# Mail Box Post



## drycreek (Jun 15, 2012)

I know it has that ugly stuff called paint but the BOSS rules.
http://i1183.Rule #2/albums/x471/bailey591/Untitled.jpg


----------



## Mike1950 (Jun 15, 2012)

Nice looking Post. I used to have a nice post But some SOB kept driving over it. In the early 90's I gave up and put in a very large ugly railroad tie. SOB went for easier pickins elsewhere. I was hopin they would give it a shot.........


----------



## Kevin (Jun 15, 2012)

That post is so pretty it makes the box look ugly. Okay uglier even than they already are. 

:welldone:


----------



## NYWoodturner (Jun 15, 2012)

Nice Job Larry ! I like the design. Its nice enough to excuse the paint !\:big grin:
Scott


----------



## Kenbo (Jun 16, 2012)

Nicely done. We don't have mailboxes here in the city. They bring the mail right to your door, but if we did, this would be the kind of thing that I would want. Very nice work.


----------



## txpaulie (Jun 16, 2012)

I like it!
It's a project I've been putting off for 5+ years...:dash2:

Currently, we have to back up to get in the drive, after checkin' the mailbox...
I need to move it about 12' east!:i_dunno:

p


----------



## drycreek (Jun 19, 2012)

Thanks for the compliments everyone.


----------



## Rowdymon (Jun 22, 2012)

Very nice...

Used to have a lake house with a mailbox...we were on a sharp turn on a dirt road.

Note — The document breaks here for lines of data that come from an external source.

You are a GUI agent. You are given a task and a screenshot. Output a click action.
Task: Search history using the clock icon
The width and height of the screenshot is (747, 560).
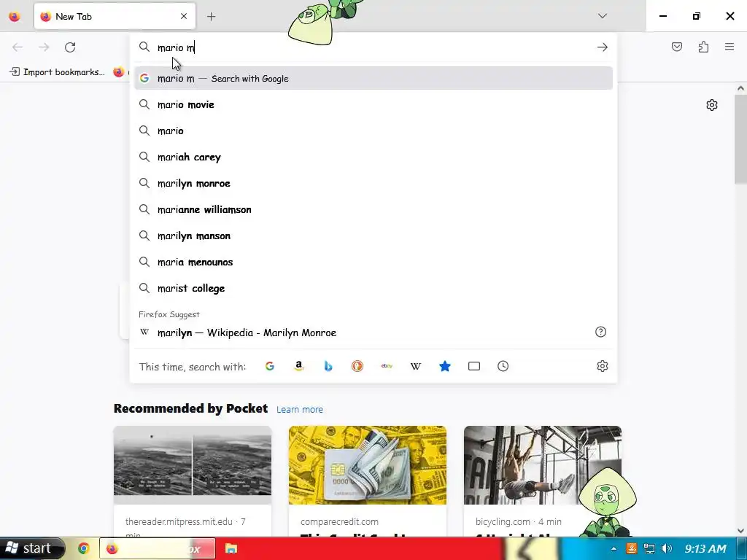coord(503,366)
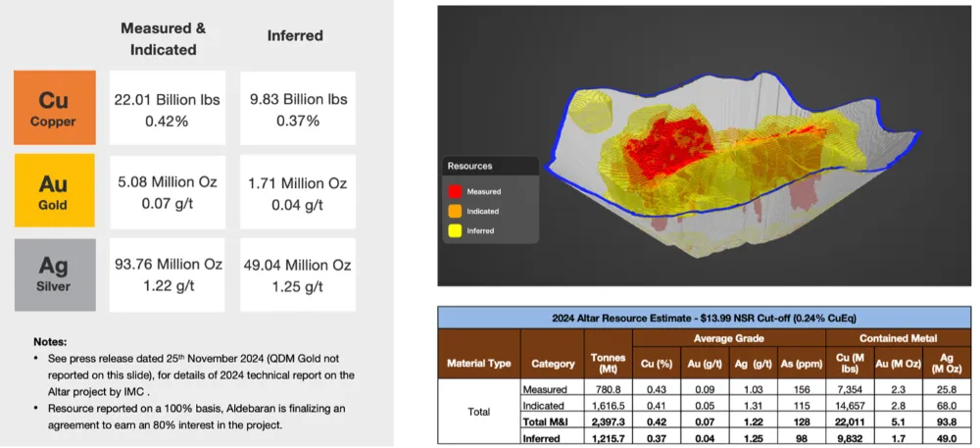Select the gray Ag Silver tile
Image resolution: width=980 pixels, height=448 pixels.
click(55, 274)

Seemed like every time I went up there the mailbox would be destroyed.

Answer was ugly, but hillarious...

Treated 4x4 put in place, then surrouneded by a concrete culvert filled with sand...place mailbox on top.

No more problems.

However, let me say that's a coll mailbox post...much prettier than what I have done in the past.


----------